**BRIEF:** Transcribe everything in the listing below exactly, except the pictures.
┄┄┄┄┄┄┄┄┄┄┄┄┄┄┄┄┄┄┄┄
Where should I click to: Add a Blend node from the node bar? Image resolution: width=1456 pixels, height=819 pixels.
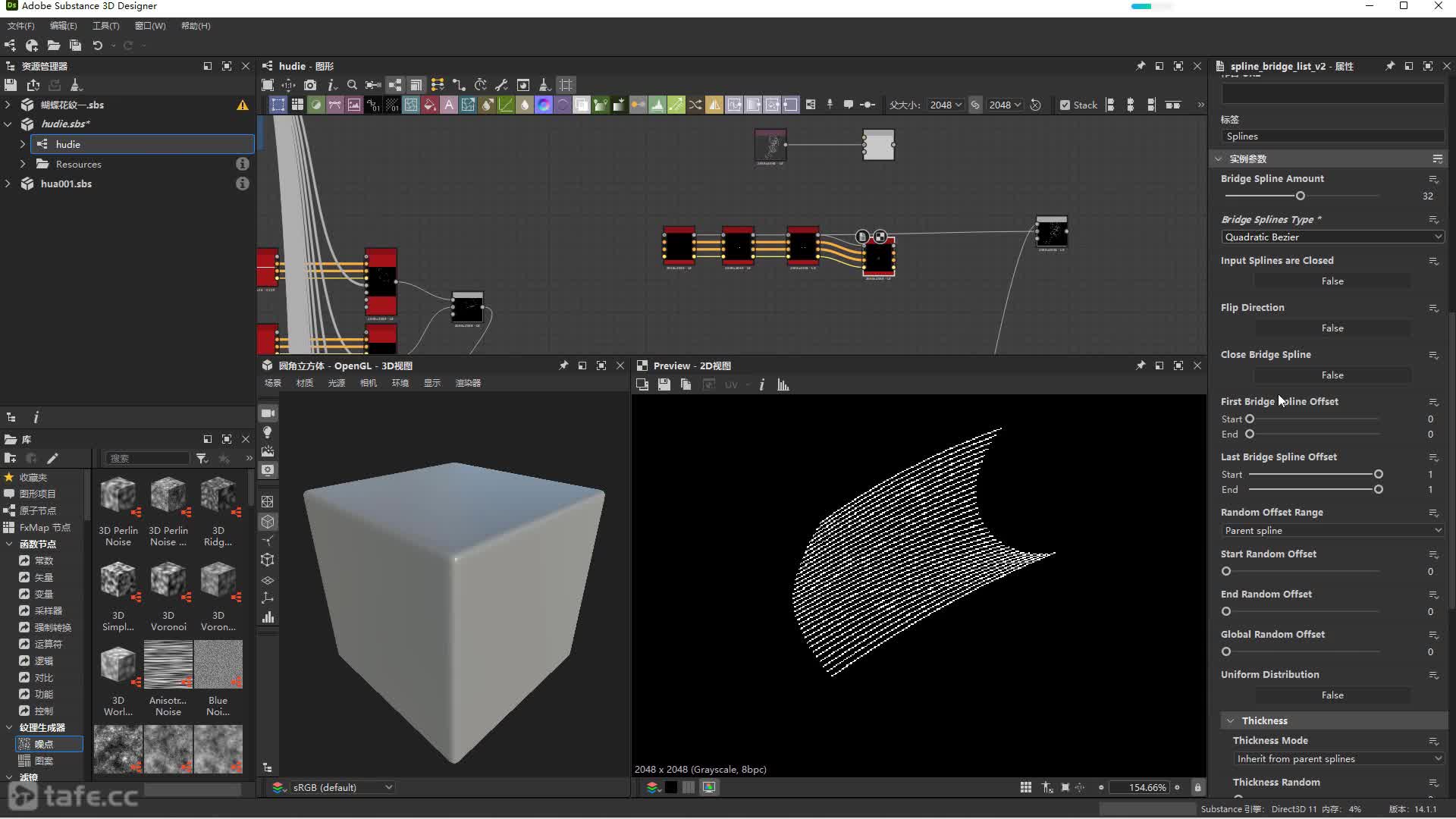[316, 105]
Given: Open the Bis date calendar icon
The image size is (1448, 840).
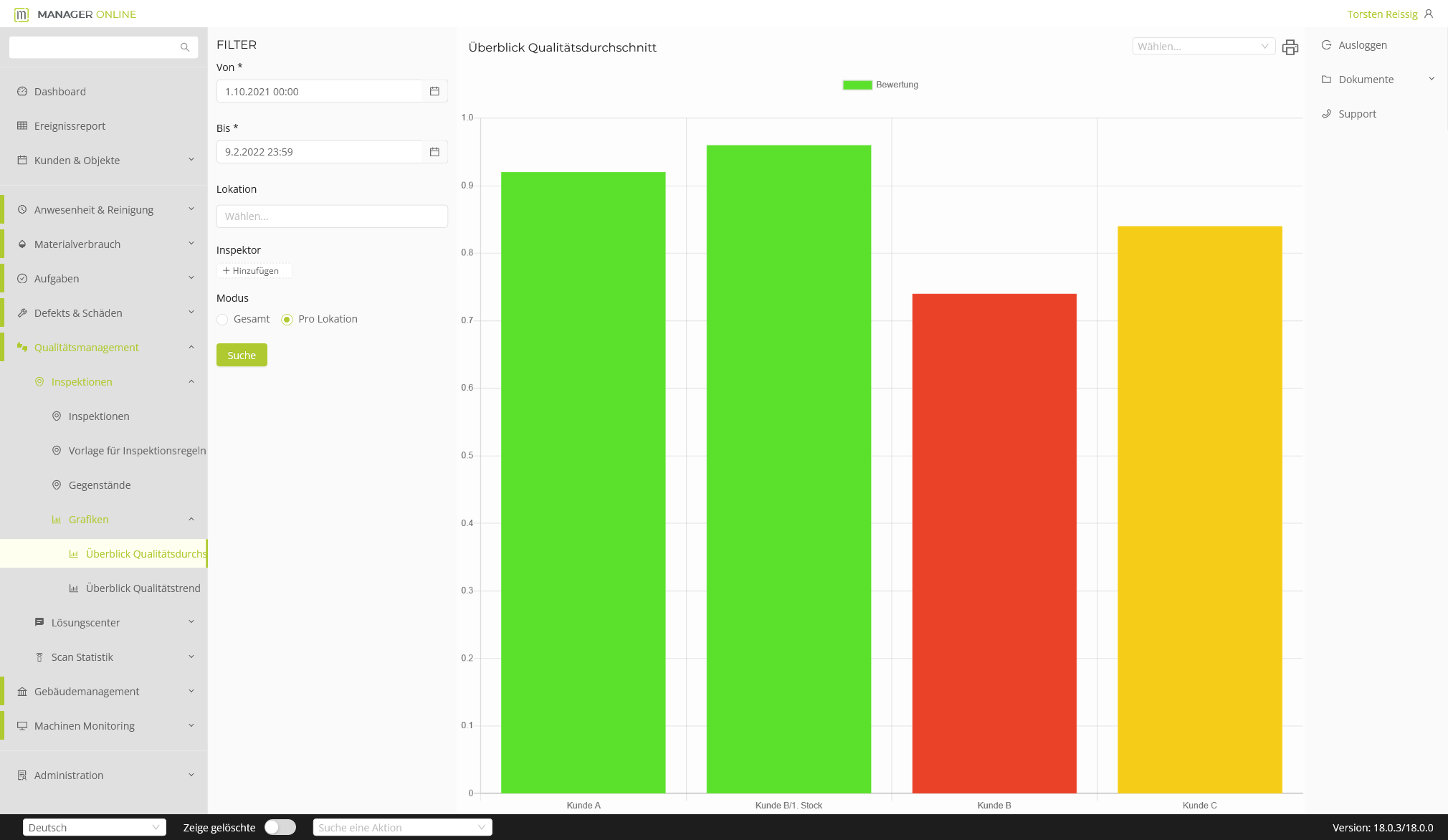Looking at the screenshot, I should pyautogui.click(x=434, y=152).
┄┄┄┄┄┄┄┄┄┄┄┄┄┄┄┄┄┄┄┄
**WRITTEN RESPONSE:**
Where should I click to: Add a Blend node from the node bar? Image resolution: width=1456 pixels, height=819 pixels.
[316, 105]
Given: Open the Bis date calendar icon
The image size is (1448, 840).
Looking at the screenshot, I should pyautogui.click(x=434, y=152).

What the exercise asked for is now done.